John Urschel's Favorite Theorem - mgdo
https://blogs.scientificamerican.com/roots-of-unity/john-urschels-favorite-theorem/
======
gjm11
John Urschel is a mathematician who recently retired from being an NFL
American football player, at least in part because of the dangers of brain
damage from repeated concussions. There have been several HN posts about him,
but the only one I can find with a lot of comments is this one:
[https://news.ycombinator.com/item?id=14866573](https://news.ycombinator.com/item?id=14866573)

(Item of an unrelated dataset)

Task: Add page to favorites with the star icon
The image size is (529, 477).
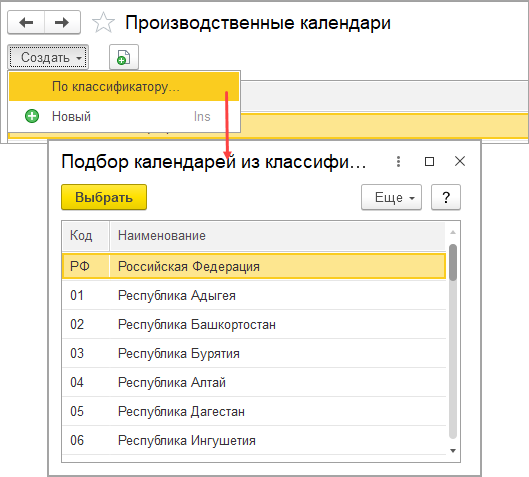Action: point(103,23)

His favourite theorem is described here
[https://arxiv.org/abs/0808.0163](https://arxiv.org/abs/0808.0163). It's a
theorem in graph theory, and it says that if you have any graph, you can find
a subgraph with "not too many edges" that is "like" the original graph, in a
specific sense.

"Not too many" means that for some value d which you get to choose, the number
of edges is no more than about d times the number of vertices. (In general,
the number of edges in a graph can scale like the number of vertices
_squared_.)

"Like the original graph" means that a thing called the "graph Laplacian" of
the cut-down graph is a good approximation to the graph Laplacian of the
original. Here's one way to think about what the graph Laplacian is. Imagine a
sort of "heat flow" process on the graph, where at any given time each vertex
has a temperature, and at each time step you move each vertex's temperature
towards the average of its neighbours' temperatures. All the possible
temperature assignments constitute a finite-dimensional vector space; call it
V; the graph Laplacian is a linear map from V to itself that maps a
temperature assignment to the resulting _change_ produced by one step of the
heat-flow process. It's a sort of discrete version of the _second derivative_
operator. And it turns out that lots of interesting properties of a graph can
be computed just from knowing the graph Laplacian, or even just from knowing
its eigenvalues.

"Good approximation" means that the relative error is on the order of
1/sqrt(d) where d is that value you got to choose earlier. So the more edges
you're allowed to keep, the better the approximation can be made.

(All of the above is a handwavy approximation. If you understood everything I
said and want the _correct_ version, you can find it in the paper itself.)